Some personal injury victims and their families will have a new tax-preferenced funding option following enactment of the Achieving a Better Life Experience Act (ABLE Act) of 2014 which was signed into law last month by President Barack Obama.
The ABLE Act will allow eligible, disabled individuals and their families to establish ABLE savings accounts with tax-exempt earnings that will not affect their eligibility for SSI, Medicaid and other public benefits. Individuals with $2000 or more in assets currently are not eligible for SSI or Medicaid. Although ABLE accounts may be used to supplement special needs and/or pooled income trusts, their anticipated cost will be considerably less. They will also provide more control for beneficiaries and their families.
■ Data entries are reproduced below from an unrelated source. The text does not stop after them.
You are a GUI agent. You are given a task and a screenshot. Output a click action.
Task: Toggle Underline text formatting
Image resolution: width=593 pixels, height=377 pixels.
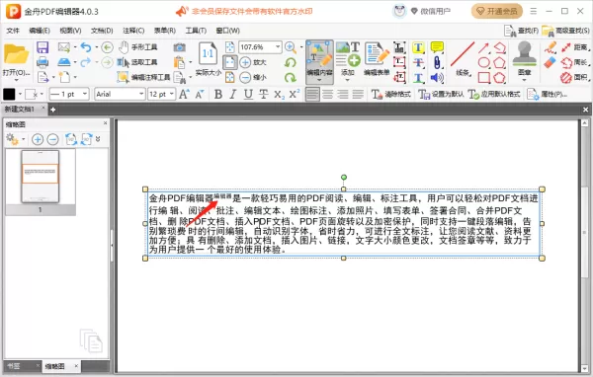pyautogui.click(x=248, y=94)
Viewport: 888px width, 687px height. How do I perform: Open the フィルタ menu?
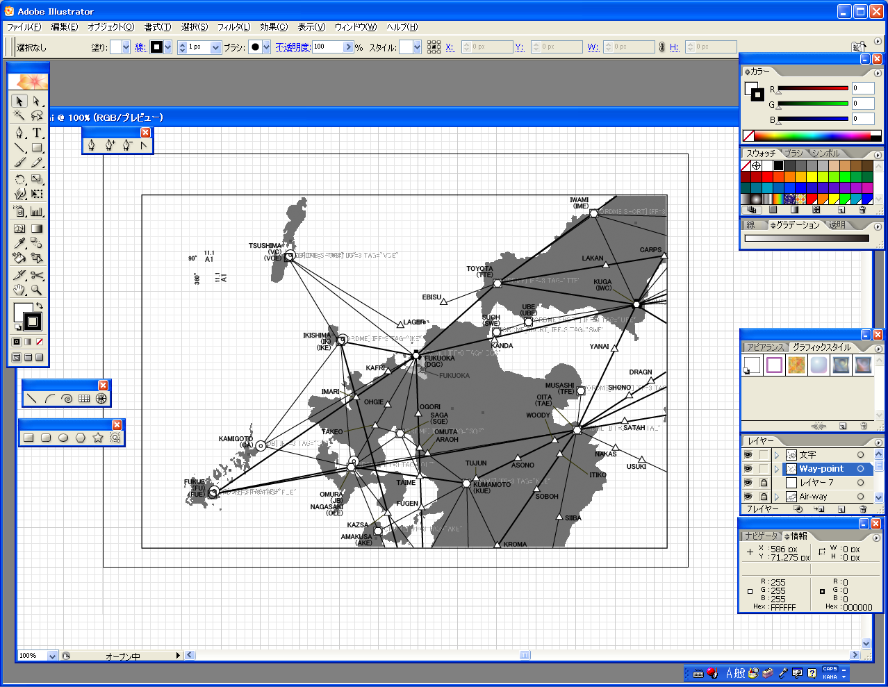[x=233, y=27]
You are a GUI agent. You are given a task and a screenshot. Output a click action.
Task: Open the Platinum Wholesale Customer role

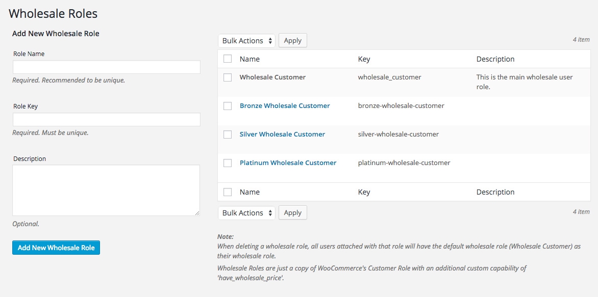(x=288, y=163)
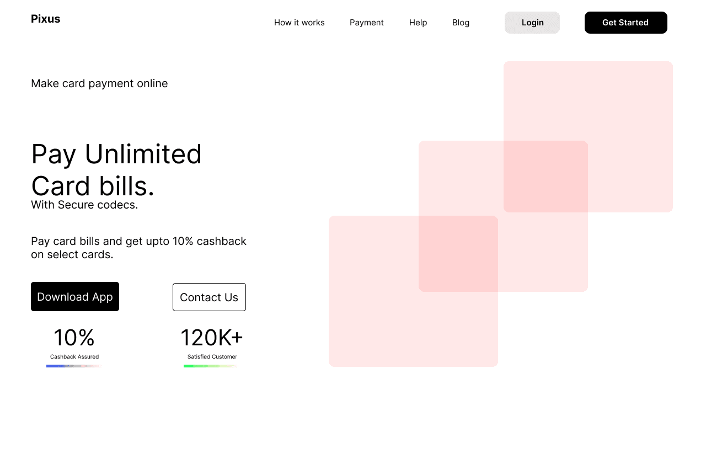The image size is (706, 459).
Task: Click the blue gradient bar under Cashback Assured
Action: tap(74, 366)
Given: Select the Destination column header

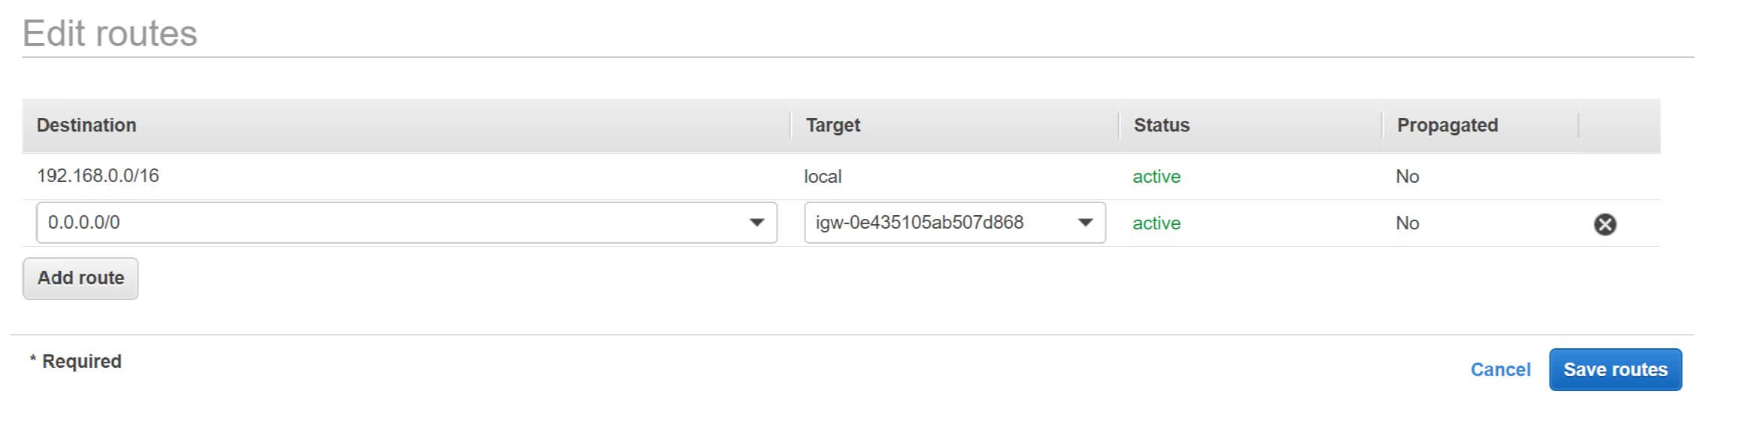Looking at the screenshot, I should 86,125.
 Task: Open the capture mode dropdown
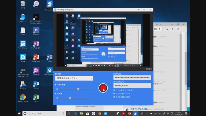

Qualification will require proof of onset of a disability prior to age 26. Recipients of SSI and/or SSDI who meet this criteria will be automatically eligible. Non-recipients of SSI and/or SSDI who meet the age 26 criteria must also prove their blindness or disability meets Social Security Act definitions. Treasury Department regulations are expected to provide additional explanations concerning standard of proof and required medical documentation.
The ABLE Act was promoted by numerous disability organizations and advocates including the American Association for People with Disabilities (AAPD). “The ABLE Act unlocks the doors of financial freedom for many Americans with disabilities,” according to Mark Perriello, president and CEO of AAPD. “It allows people with disabilities to start saving for their future.”
ABLE accounts, which will not be available until the Treasury Department publishes regulations, are expected to resemble qualified college savings programs (“529 accounts”) available under IRC section 529 since 1996. Qualifying Individuals will be limited to one ABLE account. Total annual contributions by all individuals (including family and friends) to any one account for each year cannot exceed the gift tax annual exclusion ($14,000 in 2015).
Although ABLE account investment income will be tax exempt, contributors will not receive any tax deductions for their deposits. Similar to (d)(4)(A) special needs trusts, ABLE accounts will be required to repay any funds remaining in the account to the Federal government or the state upon the death of the disabled beneficiary.
Distributions from ABLE accounts must be used for “qualified disability expenses,” including higher education expenses, a primary residence, transportation, obtaining and maintaining employment, and certain other health, wellness and personal support expenses. Any non-qualifying distribution will cause an ABLE account to lose its exempt Medicaid status and subject the account to a 10 percent income tax penalty.
Individual states will be responsible for setting up and managing their own ABLE programs. Individual states will also determine the total amount of lifetime contributions to an ABLE account consistent with their limits for education-related 529 accounts. Many states currently have established 529 account limits of $300,000 or more.
Similar to 529 accounts, states are expected to offer multiple investment options for ABLE accounts. The ABLE Act limits changes to the types of account investments to two times per year. For disabled individuals who receive SSI and/or Medicaid, the ABLE Act imposes additional limitations. If a state decides not to establish an ABLE program, it has the option of contracting with another state to allow qualifying residents the opportunity to open an ABLE account.
It remains to be determined who will promote ABLE accounts and what impact they will have upon various markets including settlement planning, special needs planning and structured settlements. The Congressional Budget Office has estimated the ABLE Act will increase the number of beneficiaries of means-tested programs and federal spending from such programs.